## DATA LINES
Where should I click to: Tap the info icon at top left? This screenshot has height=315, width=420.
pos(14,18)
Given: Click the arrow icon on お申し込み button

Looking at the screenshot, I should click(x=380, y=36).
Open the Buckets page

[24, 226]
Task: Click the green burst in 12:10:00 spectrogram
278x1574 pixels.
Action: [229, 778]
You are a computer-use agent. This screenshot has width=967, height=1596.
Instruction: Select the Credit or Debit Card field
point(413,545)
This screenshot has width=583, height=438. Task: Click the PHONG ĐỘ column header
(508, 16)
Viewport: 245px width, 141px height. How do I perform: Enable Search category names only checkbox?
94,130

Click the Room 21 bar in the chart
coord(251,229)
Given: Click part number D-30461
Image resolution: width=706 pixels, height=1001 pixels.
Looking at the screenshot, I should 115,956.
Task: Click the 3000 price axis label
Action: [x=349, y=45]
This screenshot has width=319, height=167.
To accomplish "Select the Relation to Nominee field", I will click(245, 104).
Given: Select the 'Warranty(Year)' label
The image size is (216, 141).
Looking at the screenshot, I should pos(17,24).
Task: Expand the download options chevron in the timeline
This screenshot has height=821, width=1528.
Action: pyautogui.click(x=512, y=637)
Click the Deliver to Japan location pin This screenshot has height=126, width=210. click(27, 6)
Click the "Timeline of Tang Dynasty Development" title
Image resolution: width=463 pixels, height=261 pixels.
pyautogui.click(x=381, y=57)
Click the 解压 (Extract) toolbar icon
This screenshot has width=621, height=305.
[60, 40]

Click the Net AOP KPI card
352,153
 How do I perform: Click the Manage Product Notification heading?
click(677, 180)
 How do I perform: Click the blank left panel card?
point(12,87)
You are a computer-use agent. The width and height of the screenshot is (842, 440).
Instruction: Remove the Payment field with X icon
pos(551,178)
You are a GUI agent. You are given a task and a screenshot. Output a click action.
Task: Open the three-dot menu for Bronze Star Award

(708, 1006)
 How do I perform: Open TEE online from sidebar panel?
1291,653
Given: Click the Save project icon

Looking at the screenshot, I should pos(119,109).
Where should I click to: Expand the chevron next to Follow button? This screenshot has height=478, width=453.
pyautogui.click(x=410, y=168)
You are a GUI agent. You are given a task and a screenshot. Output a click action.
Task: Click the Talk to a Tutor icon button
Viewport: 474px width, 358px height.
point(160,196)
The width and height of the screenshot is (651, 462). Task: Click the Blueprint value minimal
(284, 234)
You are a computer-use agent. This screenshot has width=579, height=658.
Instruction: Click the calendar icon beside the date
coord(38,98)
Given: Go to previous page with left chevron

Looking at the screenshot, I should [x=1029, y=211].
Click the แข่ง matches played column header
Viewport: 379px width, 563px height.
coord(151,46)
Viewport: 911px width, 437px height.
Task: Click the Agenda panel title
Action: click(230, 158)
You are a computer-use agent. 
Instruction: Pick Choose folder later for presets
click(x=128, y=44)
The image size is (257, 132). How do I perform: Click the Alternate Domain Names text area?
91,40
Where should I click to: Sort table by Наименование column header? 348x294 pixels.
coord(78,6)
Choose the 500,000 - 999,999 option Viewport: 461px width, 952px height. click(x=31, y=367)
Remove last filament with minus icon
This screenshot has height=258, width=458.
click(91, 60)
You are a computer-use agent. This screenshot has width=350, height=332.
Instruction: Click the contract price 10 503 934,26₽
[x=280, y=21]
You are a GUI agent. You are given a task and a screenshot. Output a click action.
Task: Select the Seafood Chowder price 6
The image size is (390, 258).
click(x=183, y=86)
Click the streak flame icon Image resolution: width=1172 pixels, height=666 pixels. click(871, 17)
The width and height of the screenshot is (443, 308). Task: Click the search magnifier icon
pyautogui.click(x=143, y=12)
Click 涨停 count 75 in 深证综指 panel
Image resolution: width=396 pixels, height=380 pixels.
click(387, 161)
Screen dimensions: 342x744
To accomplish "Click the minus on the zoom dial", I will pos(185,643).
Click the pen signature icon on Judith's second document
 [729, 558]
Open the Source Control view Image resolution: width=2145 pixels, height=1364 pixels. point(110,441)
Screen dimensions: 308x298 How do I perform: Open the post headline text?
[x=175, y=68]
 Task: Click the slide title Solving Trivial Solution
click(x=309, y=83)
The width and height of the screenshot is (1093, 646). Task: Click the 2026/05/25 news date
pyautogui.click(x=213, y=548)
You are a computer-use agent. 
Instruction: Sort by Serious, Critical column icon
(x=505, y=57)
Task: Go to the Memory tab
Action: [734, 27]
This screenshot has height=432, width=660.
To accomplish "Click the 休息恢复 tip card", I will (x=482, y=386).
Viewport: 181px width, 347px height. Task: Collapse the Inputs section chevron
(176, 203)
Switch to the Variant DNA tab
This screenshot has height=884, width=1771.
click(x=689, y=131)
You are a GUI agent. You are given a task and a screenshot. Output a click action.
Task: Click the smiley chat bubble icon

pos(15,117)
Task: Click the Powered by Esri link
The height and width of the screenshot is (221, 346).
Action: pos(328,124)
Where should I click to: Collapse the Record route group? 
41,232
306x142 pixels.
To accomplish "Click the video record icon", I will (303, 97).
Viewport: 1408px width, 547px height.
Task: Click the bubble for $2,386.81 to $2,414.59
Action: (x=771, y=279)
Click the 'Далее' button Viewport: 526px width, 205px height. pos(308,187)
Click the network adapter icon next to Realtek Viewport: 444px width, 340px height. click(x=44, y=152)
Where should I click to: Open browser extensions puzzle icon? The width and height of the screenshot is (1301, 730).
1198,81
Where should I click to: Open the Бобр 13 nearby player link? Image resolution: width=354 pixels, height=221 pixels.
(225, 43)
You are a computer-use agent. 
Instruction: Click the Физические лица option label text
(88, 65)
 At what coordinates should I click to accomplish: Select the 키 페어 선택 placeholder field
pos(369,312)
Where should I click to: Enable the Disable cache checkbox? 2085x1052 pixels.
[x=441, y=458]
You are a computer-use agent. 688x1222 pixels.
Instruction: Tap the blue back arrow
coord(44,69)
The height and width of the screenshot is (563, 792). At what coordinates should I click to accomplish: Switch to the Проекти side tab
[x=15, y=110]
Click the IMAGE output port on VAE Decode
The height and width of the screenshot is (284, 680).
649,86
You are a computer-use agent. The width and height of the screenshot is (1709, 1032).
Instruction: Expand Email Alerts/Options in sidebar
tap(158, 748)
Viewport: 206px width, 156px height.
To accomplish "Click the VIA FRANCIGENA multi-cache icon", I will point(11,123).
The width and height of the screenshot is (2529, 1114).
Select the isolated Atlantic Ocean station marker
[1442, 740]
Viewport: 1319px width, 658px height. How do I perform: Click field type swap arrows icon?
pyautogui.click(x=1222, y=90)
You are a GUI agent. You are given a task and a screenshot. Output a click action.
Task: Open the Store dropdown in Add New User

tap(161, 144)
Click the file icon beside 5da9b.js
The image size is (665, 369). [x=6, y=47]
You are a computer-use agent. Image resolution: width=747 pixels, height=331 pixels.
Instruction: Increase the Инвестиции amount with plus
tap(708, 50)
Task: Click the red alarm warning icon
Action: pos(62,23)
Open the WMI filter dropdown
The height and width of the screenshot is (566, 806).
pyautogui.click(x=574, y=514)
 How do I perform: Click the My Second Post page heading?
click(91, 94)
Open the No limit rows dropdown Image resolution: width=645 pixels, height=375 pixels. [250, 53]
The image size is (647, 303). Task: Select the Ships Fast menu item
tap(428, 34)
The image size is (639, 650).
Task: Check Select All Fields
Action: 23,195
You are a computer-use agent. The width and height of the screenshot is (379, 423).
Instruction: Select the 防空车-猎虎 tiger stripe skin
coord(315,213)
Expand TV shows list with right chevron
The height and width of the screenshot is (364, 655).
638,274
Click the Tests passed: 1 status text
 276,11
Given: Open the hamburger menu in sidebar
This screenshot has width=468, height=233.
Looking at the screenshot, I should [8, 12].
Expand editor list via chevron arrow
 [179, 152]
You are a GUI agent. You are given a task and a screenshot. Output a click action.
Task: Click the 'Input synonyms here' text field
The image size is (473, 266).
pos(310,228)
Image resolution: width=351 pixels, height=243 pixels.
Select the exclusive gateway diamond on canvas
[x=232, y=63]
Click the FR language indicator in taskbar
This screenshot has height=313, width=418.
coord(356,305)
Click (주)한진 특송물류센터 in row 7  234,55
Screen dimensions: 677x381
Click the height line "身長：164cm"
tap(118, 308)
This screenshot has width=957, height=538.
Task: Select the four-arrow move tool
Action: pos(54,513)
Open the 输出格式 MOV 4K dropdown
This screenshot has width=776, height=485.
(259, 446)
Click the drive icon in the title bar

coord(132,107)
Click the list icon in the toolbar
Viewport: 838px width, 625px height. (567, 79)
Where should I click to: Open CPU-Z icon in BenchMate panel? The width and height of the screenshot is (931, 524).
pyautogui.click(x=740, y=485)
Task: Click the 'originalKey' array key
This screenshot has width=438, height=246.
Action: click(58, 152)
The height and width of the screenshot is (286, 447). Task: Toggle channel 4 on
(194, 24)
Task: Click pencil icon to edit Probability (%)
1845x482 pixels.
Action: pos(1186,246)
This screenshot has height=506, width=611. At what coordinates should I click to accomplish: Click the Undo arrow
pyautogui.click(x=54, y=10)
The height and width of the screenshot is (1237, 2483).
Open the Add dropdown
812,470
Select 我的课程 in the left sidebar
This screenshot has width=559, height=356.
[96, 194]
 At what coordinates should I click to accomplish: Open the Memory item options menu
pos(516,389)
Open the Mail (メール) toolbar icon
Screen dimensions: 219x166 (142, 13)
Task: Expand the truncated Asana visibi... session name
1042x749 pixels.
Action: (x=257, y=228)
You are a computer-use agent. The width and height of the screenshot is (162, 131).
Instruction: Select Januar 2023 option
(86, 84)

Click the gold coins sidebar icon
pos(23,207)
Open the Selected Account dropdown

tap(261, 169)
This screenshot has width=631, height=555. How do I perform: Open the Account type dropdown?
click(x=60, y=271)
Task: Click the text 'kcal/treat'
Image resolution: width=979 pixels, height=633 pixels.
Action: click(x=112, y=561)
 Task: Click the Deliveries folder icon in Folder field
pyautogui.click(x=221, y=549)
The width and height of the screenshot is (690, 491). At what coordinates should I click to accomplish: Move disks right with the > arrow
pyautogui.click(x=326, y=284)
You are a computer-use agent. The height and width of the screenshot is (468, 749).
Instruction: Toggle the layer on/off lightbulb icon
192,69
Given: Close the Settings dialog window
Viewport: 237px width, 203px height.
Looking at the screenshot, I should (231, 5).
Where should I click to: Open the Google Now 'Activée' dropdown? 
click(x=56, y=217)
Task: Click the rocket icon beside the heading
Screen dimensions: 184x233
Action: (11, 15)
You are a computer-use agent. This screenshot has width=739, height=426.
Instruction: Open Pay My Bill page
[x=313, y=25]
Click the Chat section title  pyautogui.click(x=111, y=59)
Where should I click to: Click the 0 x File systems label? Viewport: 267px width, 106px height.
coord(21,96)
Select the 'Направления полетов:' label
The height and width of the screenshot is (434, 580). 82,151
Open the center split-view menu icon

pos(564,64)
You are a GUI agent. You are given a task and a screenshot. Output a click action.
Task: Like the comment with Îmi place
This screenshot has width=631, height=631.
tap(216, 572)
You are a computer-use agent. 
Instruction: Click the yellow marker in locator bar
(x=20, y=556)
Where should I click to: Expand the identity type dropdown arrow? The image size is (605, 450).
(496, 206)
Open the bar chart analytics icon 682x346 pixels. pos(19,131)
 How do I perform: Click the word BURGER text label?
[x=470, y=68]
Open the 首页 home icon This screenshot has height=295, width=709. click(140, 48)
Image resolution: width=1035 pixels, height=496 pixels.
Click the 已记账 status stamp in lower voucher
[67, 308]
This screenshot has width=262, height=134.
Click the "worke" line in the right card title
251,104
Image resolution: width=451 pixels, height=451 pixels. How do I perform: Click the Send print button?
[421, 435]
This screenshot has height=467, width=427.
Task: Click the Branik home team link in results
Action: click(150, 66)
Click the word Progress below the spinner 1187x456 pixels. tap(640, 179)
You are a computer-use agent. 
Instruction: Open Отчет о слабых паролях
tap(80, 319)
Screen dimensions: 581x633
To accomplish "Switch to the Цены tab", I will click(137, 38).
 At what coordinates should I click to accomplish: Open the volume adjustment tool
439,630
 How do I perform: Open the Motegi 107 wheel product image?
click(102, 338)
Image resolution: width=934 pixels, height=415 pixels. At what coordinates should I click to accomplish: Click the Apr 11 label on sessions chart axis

## AIM
Can you turn everything in the material from the line containing "Screen dimensions: 677x381" down to the line containing "Action: click(58, 152)", both included, into a JSON list of strings with one string per line and blank lines dropped?

## ANSWER TO THIS EXERCISE
[
  "Screen dimensions: 677x381",
  "Click the height line \"身長：164cm\"",
  "tap(118, 308)",
  "This screenshot has width=957, height=538.",
  "Task: Select the four-arrow move tool",
  "Action: pos(54,513)",
  "Open the 输出格式 MOV 4K dropdown",
  "This screenshot has width=776, height=485.",
  "(259, 446)",
  "Click the drive icon in the title bar",
  "coord(132,107)",
  "Click the list icon in the toolbar",
  "Viewport: 838px width, 625px height. (567, 79)",
  "Where should I click to: Open CPU-Z icon in BenchMate panel? The width and height of the screenshot is (931, 524).",
  "pyautogui.click(x=740, y=485)",
  "Task: Click the 'originalKey' array key",
  "This screenshot has width=438, height=246.",
  "Action: click(58, 152)"
]